# [AUFGABE 1]
Prüfe, ob die folgenden Aussagen mit dem Text zur Bundestagswahl 2025 übereinstimmen: (a) Die Union hat besser abgeschnitten als erhofft. (b) Den bisherigen Negativrekord der SPD hielt Martin Schulz mit 20,5 Prozent. (c) Die FDP kam 2021 auf 14,7 Prozent. Antworte jeweils mit Ja oder Nein und zitiere die entscheidenden Worte des Textes wörtlich.
# [AUFGABE 2]
Fasse den Absatz des Textes zur Bundestagswahl 2025, der mit „Die zerbrochene Ampel-Koalition“ beginnt, als knappe Liste zusammen und behalte dabei die wesentlichen Zahlen bei.
# [AUFGABE 3]
Gib aus dem Text zur Bundestagswahl 2025 den Abschnitt von „Deutschland hat gewählt“ bis einschließlich „Auftrag zur Regierungsbildung.“ wortgetreu wieder.

# [VORLIEGENDER TEXT]

..............................

Bundestagswahl 2025Merz siegt, Scholz am Boden: Was das Wahlergebnis jetzt für uns bedeutet

Linken-Chefin Ines Schwerdtner, Spitzenkandidatin Heidi Reichinnek und Parteichef Jan van Aken jubeln bei der Wahlparty der Partei Die Linke.

Linken-Chefin Ines Schwerdtner (von links), Spitzenkandidatin Heidi Reichinnek und Parteichef Jan van Aken jubeln bei der Wahlparty der Partei Die Linke.

Deutschland hat gewählt und es gibt einen klaren Sieger. Die Regierungsbildung könnte trotzdem schwierig werden. Aber die Zeit drängt.

Bundeskanzler Olaf Scholz (SPD) ist krachend gescheitert und seinem Herausforderer Friedrich Merz (CDU/CSU) deutlich unterlegen.

Deutschland steht knapp vier Monate nach dem Bruch der Ampel-Koalition vor einem Regierungswechsel. Was die ersten Ergebnisse der Bundestagswahl bedeuten:

Wer ist der große Sieger?

Die Union mit ihrem Kanzlerkandidaten Merz an der Spitze hat zwar deutlich schwächer abgeschnitten als erhofft. Mit 28,5 bis 29 Prozent (Prognosen ARD/ZDF von 18.00 Uhr) sind CDU/CSU trotzdem die klaren Wahlsieger und haben den Auftrag zur Regierungsbildung.

Merz hat nun beste Chancen, der zehnte Kanzler der Bundesrepublik Deutschland zu werden - wenn bei der Regierungsbildung nichts schiefgeht.

Wer ist der klare Verlierer?

Kanzler Scholz hat das Wunder von 2021 nicht wiederholen können. Damals hat er im Wahlkampf etwa 15 Prozentpunkte Rückstand auf die Union aufgeholt und war mit einem knappen Vorsprung ins Ziel gekommen.

Diesmal sind die Sozialdemokraten im Umfragetief stecken geblieben. Mit 16,0 bis 16,5 Prozent stehen sie nun vor ihrem schlechtesten Ergebnis bei einer Bundestagswahl. Bisher hielt Martin Schulz den Negativrekord, der 2017 auf 20,5 Prozent kam.

Wer wird dafür geradestehen?

In erster Linie Olaf Scholz als Kanzlerkandidat. Seine Tage als Regierungschef sind gezählt. In möglichen Koalitionsverhandlungen dürfte er keine maßgebliche Rolle mehr spielen. Wie groß die Erschütterungen in der SPD-Spitze sein werden, ist noch unklar.

Was ist mit den anderen Ampel-Parteien?

Die zerbrochene Ampel-Koalition hat vom Wähler die Quittung für drei Jahre Dauerstreit bekommen: 2021 kamen SPD, Grüne und FDP zusammen noch auf 52 Prozent, jetzt sind es 33,5 bis 34,4 Prozent. Die FDP lag 2021 noch bei 11,4 Prozent und kämpft nun mit der Fünf-Prozent-Hürde. Vergleichsweise glimpflich kommen da noch die Grünen davon: Sie fallen von 14,7 auf 12 bis 13,5 Prozent.

Wer hat sonst noch gewonnen?

..............................

# [VERFÜGBARE DATEN]
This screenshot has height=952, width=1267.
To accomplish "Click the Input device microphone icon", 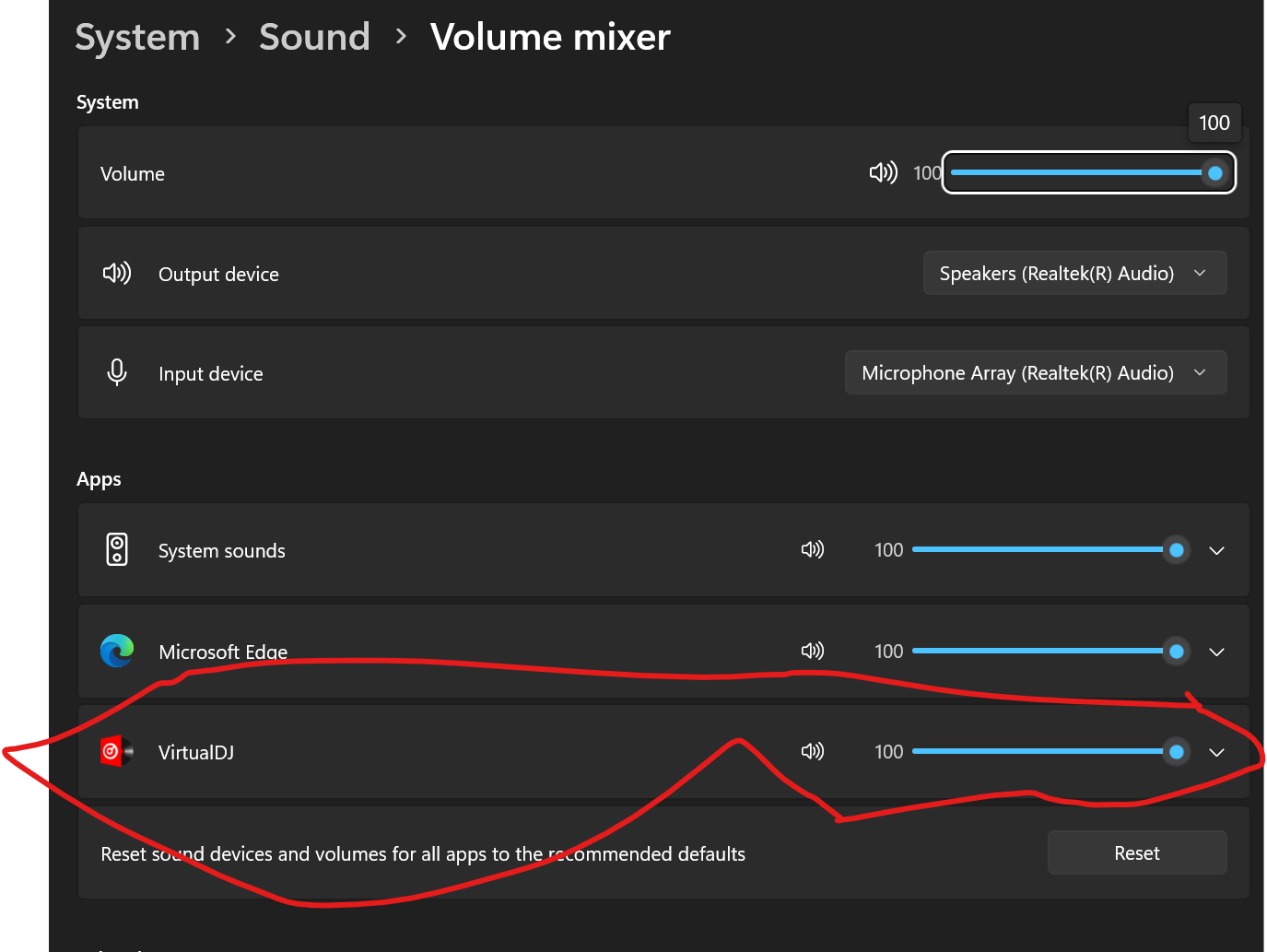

..............................

# [LÖSUNG 1]
(a) Nein: „Die Union mit ihrem Kanzlerkandidaten Merz an der Spitze hat zwar deutlich schwächer abgeschnitten als erhofft.“
(b) Ja: „Bisher hielt Martin Schulz den Negativrekord, der 2017 auf 20,5 Prozent kam.“
(c) Nein: „Die FDP lag 2021 noch bei 11,4 Prozent“

# [LÖSUNG 2]
- Ampel-Koalition (SPD, Grüne, FDP): nach drei Jahren Dauerstreit von zusammen 52 Prozent (2021) auf 33,5 bis 34,4 Prozent gefallen
- FDP: 2021 noch 11,4 Prozent, kämpft nun mit der Fünf-Prozent-Hürde
- Grüne: vergleichsweise glimpflich, Rückgang von 14,7 auf 12 bis 13,5 Prozent

# [LÖSUNG 3]
Deutschland hat gewählt und es gibt einen klaren Sieger. Die Regierungsbildung könnte trotzdem schwierig werden. Aber die Zeit drängt.

Bundeskanzler Olaf Scholz (SPD) ist krachend gescheitert und seinem Herausforderer Friedrich Merz (CDU/CSU) deutlich unterlegen.

Deutschland steht knapp vier Monate nach dem Bruch der Ampel-Koalition vor einem Regierungswechsel. Was die ersten Ergebnisse der Bundestagswahl bedeuten:

Wer ist der große Sieger?

Die Union mit ihrem Kanzlerkandidaten Merz an der Spitze hat zwar deutlich schwächer abgeschnitten als erhofft. Mit 28,5 bis 29 Prozent (Prognosen ARD/ZDF von 18.00 Uhr) sind CDU/CSU trotzdem die klaren Wahlsieger und haben den Auftrag zur Regierungsbildung.